5 Gennaio 2020 729 views No CommentStampa questo articolo Stampa questo articolo

Soleimani non era certo uno stinco di santo. Era il capo delle guardie della rivoluzione iraniana. Flirtava con gli ezbollah, amava la guerra e non si capisce cosa ci facesse a Bagdad. Ma era anche l’uomo che aveva pilotato, con l’aiuto dei curdi e degli stessi americani, l’offensiva contro lo stato islamico. Era stato, prima, appoggiato dagli Usa contro i talebani in Afghanistan. Non é la prima volta che gli Usa cambiano opinione sui tiranni o i loro esecutori, vedasi il caso di Saddam, appoggiato e finanziato ai tempi della guerra con l’Iraq, o dei mercenari dell’Isis che Illary Clinton ammise furono di fatto creati dagli americani contro Assad.

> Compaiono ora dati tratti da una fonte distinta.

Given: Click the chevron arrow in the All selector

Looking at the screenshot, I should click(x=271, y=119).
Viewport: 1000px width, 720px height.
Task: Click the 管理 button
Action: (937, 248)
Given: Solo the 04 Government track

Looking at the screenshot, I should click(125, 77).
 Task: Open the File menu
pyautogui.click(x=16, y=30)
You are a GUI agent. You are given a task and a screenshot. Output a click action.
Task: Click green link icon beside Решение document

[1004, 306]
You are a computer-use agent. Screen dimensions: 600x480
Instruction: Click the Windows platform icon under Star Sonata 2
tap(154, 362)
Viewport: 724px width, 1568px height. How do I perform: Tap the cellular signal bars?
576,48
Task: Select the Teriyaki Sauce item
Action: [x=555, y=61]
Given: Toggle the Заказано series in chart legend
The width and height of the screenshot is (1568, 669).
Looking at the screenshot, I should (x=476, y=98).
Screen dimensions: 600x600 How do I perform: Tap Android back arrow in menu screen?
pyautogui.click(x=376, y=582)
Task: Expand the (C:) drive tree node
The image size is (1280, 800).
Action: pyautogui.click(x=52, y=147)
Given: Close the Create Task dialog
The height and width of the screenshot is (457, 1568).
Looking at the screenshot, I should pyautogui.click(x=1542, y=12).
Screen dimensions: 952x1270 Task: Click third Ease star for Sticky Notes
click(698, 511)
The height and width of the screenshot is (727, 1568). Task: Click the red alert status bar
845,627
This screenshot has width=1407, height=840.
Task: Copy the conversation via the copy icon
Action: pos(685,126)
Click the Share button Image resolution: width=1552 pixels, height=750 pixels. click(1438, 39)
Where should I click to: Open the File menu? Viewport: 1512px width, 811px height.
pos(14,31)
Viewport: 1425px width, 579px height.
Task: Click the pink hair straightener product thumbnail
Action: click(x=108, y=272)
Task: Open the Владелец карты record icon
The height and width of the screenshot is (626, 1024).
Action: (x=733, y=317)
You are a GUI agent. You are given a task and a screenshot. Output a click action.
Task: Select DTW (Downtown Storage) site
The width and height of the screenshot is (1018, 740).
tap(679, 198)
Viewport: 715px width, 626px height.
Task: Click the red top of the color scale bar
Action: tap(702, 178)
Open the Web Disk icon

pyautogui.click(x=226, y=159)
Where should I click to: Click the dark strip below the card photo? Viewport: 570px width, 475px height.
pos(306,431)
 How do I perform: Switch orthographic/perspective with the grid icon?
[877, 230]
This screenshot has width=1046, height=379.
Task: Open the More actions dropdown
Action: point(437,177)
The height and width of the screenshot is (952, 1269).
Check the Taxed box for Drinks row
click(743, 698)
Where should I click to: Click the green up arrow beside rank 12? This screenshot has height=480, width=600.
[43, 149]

Quello che stupisce è questa improvvisa decisione di eliminare il numero due dello stato iraniano (il drone utilizzato ha polverizzato dieci persone), di fatto anche più potente dello stesso presidente Ruhani, e che si vociferava potesse candidarsi alla presidenza alle prossime elezioni, senza consultare il Parlamento e con l’opposizione dei democratici. Una scelta avventata e incomprensibile, di fatto una dichiarazione di guerra a un altro paese, se questa non viene messa in relazione con l’impeachement di Trump che doveva essere discusso proprio oggi. Lo speaker del Congresso Nancy Pelosi ha avuto parole di forte biasimo e cosi pure tutti i leader democratici americani a cominciare da Biden.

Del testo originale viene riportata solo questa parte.